(Given information):
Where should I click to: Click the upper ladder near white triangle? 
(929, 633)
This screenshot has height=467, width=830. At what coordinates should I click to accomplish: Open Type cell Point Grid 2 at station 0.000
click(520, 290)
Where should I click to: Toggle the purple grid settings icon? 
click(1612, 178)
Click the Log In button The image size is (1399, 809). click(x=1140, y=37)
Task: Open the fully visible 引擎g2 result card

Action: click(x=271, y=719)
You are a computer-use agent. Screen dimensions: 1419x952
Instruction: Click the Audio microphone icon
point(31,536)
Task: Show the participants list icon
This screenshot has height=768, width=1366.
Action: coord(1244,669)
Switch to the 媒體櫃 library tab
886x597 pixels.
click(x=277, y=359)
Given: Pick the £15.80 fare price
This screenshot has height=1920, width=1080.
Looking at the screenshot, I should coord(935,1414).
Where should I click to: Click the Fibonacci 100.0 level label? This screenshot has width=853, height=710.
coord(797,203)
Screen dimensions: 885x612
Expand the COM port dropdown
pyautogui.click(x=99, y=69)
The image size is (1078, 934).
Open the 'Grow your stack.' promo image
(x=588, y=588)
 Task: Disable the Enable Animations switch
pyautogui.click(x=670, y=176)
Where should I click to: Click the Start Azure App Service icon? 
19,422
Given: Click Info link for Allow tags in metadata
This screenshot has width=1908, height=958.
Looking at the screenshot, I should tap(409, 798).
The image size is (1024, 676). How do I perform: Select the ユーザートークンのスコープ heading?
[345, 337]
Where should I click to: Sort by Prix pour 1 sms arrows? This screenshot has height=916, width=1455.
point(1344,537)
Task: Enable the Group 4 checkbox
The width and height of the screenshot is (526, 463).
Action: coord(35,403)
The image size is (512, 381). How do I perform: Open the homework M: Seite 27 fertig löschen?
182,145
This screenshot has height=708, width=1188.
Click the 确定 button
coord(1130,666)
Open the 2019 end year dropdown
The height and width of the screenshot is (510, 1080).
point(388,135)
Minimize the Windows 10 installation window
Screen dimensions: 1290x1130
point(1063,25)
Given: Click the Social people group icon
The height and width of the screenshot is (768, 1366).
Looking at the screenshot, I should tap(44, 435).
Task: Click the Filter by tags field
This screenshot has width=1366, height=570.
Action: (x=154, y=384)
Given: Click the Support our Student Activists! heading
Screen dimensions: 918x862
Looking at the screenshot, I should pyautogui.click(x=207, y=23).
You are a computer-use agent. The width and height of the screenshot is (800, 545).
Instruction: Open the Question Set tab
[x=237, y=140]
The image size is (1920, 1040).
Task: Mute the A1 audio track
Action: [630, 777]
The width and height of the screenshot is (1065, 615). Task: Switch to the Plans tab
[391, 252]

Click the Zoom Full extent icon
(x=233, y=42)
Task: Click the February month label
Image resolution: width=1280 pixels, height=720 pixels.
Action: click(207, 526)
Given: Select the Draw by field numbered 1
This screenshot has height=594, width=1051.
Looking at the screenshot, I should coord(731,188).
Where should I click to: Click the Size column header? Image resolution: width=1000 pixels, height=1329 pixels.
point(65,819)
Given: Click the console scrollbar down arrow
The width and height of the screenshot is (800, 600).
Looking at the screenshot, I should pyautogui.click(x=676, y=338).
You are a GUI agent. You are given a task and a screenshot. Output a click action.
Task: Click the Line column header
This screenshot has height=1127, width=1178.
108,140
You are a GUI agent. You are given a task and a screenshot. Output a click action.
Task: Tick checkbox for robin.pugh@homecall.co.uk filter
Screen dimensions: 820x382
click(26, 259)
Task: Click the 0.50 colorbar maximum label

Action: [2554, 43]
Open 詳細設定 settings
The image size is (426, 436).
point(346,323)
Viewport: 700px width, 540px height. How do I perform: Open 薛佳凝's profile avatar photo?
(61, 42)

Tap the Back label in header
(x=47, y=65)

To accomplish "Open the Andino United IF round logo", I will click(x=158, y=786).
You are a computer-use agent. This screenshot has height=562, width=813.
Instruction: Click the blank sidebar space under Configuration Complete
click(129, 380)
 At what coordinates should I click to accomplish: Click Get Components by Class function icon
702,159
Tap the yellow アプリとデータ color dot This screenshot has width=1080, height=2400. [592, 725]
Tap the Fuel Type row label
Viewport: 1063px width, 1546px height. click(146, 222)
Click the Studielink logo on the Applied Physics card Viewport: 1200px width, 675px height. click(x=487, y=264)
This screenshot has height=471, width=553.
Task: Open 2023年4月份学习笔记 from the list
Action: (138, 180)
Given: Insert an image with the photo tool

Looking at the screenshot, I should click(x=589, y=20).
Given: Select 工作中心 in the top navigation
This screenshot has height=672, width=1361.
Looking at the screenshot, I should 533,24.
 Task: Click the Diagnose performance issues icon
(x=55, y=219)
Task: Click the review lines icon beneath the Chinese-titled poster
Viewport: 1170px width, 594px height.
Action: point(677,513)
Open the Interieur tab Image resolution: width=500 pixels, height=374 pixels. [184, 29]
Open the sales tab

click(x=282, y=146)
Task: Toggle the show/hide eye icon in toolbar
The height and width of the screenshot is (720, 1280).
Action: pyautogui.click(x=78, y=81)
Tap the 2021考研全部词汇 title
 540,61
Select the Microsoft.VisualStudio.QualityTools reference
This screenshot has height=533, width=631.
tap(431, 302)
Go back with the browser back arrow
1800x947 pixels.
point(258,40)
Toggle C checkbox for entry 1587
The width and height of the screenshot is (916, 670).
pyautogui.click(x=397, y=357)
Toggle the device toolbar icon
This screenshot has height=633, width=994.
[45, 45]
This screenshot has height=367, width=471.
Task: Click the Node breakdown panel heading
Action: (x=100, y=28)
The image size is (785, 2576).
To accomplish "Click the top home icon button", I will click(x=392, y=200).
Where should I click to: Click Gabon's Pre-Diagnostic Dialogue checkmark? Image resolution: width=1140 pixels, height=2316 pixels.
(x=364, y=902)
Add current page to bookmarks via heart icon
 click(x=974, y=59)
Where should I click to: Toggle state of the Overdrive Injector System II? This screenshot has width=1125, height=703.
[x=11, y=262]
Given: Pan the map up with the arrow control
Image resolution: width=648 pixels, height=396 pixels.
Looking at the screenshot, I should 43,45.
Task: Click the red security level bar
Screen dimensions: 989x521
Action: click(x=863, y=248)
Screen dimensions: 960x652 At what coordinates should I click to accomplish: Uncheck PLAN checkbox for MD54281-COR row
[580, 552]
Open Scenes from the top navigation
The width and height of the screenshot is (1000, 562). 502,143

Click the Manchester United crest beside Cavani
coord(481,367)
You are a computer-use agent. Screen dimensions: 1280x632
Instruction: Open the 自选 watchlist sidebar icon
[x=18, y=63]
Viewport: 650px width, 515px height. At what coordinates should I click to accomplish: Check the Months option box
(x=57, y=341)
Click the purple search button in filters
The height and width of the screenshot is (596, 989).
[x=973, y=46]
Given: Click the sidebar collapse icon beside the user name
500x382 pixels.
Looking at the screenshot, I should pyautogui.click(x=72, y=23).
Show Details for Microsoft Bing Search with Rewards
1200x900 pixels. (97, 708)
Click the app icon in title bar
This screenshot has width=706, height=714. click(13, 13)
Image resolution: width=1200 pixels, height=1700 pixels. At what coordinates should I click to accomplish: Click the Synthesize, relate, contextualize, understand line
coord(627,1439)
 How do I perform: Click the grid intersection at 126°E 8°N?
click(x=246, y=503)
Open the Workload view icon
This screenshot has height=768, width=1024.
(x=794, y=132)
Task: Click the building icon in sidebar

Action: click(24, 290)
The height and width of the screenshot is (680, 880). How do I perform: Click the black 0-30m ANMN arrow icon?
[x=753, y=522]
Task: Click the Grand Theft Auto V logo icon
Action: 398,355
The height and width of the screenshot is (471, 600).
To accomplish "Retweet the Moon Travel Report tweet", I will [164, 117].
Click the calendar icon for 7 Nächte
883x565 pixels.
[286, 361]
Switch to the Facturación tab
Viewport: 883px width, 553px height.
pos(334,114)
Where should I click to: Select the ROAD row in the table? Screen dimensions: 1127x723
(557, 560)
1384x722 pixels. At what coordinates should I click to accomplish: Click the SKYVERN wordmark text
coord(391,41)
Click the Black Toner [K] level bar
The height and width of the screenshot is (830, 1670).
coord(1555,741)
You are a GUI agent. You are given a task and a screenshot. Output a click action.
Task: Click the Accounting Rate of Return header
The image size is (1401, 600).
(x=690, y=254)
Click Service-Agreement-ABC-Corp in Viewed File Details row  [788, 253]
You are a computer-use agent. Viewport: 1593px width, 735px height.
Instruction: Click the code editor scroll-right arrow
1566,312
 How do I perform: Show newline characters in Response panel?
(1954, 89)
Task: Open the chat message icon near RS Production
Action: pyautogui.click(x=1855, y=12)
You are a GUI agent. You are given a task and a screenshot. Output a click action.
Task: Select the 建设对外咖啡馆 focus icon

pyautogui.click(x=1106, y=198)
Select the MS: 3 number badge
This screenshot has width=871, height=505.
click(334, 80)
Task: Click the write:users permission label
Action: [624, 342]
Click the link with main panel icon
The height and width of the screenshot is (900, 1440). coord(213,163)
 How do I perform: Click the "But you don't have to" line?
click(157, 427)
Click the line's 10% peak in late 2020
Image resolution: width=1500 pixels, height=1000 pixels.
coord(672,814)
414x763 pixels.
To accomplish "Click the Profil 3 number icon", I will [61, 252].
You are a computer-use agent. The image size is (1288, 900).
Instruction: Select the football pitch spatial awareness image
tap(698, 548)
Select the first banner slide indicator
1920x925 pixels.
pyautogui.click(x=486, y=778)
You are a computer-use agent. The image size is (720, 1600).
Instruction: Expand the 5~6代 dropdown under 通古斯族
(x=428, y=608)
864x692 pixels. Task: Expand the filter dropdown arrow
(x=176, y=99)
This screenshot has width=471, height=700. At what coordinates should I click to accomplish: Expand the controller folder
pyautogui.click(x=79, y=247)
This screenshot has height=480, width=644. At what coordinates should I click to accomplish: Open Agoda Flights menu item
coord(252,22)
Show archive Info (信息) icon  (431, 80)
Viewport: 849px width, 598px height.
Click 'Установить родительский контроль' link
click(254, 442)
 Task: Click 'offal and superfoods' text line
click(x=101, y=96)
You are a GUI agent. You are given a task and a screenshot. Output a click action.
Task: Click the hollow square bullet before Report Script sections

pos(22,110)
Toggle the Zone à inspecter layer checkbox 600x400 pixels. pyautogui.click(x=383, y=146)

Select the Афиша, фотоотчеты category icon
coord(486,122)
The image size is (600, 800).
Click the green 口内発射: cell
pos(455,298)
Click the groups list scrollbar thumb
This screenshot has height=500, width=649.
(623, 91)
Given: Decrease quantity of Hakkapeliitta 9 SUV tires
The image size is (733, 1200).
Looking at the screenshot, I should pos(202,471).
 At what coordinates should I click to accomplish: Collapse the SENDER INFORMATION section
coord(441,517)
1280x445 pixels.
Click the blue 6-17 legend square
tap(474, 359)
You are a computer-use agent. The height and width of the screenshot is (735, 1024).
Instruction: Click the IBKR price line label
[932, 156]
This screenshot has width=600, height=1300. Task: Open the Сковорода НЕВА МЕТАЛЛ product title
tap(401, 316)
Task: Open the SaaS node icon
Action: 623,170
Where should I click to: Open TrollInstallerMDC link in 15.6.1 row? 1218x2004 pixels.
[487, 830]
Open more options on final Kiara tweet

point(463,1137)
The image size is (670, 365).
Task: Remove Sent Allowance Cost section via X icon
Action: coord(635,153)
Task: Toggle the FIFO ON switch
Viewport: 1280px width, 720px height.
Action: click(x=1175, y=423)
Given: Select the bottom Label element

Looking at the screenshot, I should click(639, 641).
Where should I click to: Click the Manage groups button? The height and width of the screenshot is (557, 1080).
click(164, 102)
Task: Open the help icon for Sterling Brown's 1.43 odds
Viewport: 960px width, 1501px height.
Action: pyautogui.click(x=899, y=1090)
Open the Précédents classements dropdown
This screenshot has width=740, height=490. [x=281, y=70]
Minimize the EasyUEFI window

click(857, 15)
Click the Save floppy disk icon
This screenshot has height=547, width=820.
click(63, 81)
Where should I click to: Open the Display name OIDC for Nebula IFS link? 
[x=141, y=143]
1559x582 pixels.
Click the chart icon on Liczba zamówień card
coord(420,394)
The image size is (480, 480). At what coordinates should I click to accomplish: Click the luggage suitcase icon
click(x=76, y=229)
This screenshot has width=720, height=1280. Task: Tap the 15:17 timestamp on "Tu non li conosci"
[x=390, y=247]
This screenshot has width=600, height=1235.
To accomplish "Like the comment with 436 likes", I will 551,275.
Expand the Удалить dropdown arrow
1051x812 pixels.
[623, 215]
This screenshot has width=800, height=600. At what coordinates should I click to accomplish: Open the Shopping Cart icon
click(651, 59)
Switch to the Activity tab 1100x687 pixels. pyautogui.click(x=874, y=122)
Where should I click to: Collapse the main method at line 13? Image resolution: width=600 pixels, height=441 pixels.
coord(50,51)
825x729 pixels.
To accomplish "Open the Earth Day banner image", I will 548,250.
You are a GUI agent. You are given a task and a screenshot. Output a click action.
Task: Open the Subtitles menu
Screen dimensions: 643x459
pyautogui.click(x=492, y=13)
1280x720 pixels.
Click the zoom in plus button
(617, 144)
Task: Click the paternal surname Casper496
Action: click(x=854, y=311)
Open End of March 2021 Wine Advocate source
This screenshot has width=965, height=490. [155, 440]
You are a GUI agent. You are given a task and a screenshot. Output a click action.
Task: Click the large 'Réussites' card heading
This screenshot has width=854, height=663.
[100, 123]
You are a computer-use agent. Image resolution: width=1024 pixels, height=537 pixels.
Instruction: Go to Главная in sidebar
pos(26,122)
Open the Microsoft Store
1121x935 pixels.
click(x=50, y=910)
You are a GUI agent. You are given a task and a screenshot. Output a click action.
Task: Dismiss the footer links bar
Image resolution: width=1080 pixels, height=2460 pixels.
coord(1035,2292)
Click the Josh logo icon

(Exercise objective):
Scan the records above for the word "tags" and return every line where it occurs.

(Worked solution):
Given: Click Info link for Allow tags in metadata
Task: Click the Filter by tags field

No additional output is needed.